Oral Administration of a Shigella 2aT32-Based Vaccine Expressing UreB-HspA Fusion Antigen With and Without Parenteral rUreB-HspA Boost Confers Protection Against Helicobacter pylori in Mice Model.

Abstract

Helicobacter pylori (H. pylori) is a gram-negative pathogen classified as a class I carcinogen. The H. pylori urease B subunit (UreB) and heat shock protein A (HspA) are two important vaccine candidate antigens. In this study, we evaluated the immunogenicity and immunoprotective effect of the attenuated Shigella vector vaccine SH02 expressing the UreB-HspA fusion protein of H. pylori in a mouse model. Oral SH02 with or without subcutaneous injection of rUreB-HspA induced antigen-specific serum IgG, mucosal sIgA, and T cells immune response. Subcutaneous injection of the candidate antigen rUreB-HspA enhanced the level of serum antigen-specific IgG antibodies (p < 0.0001) and the levels of IgG1/IgG2a/IgG2b subtypes.

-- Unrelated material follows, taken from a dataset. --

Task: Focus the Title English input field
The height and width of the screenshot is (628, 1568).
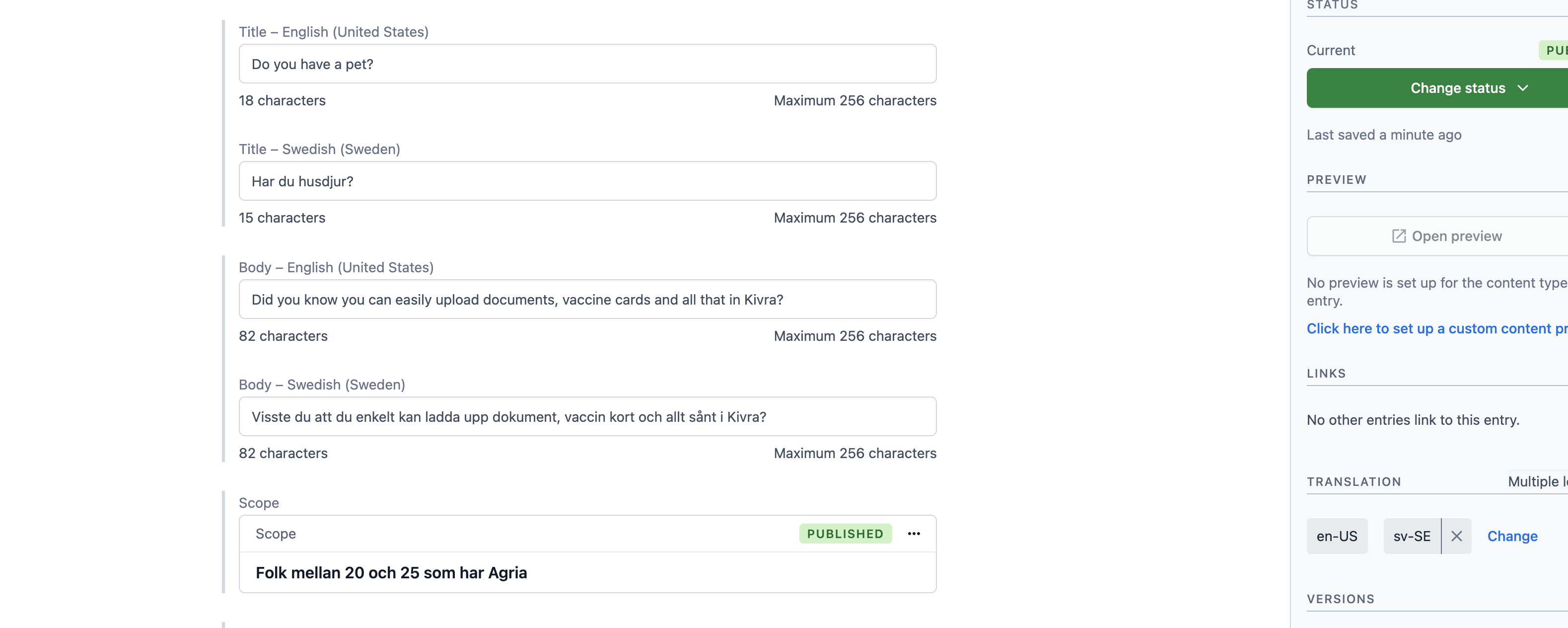Action: (x=587, y=64)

In addition, injection boost also increased the proportion of spleen antigen-specific CD4+CD154+ T cells (p < 0.001), and the proportion of CD4+CD154+ T cells that secrete IFN-γ and IL-17A. Following the H. pylori challenge, the levels of H. pylori colonization in the two experimental groups (Groups A and B) significantly reduced compared with the control group (p < 0.001), indicating that the candidate vaccine yielded a preventive effect of anti-H.pylori infection. Compared with the non-subcutaneous booster injection group (Group A), the subcutaneous booster injection group (Group B) exhibited less gastric inflammation, but there was no significant difference in the level of colonization (p > 0.05). These results lay a foundation for the development of a vaccine against H. pylori and the optimization of immunization methods and procedures to prevent H. pylori infection.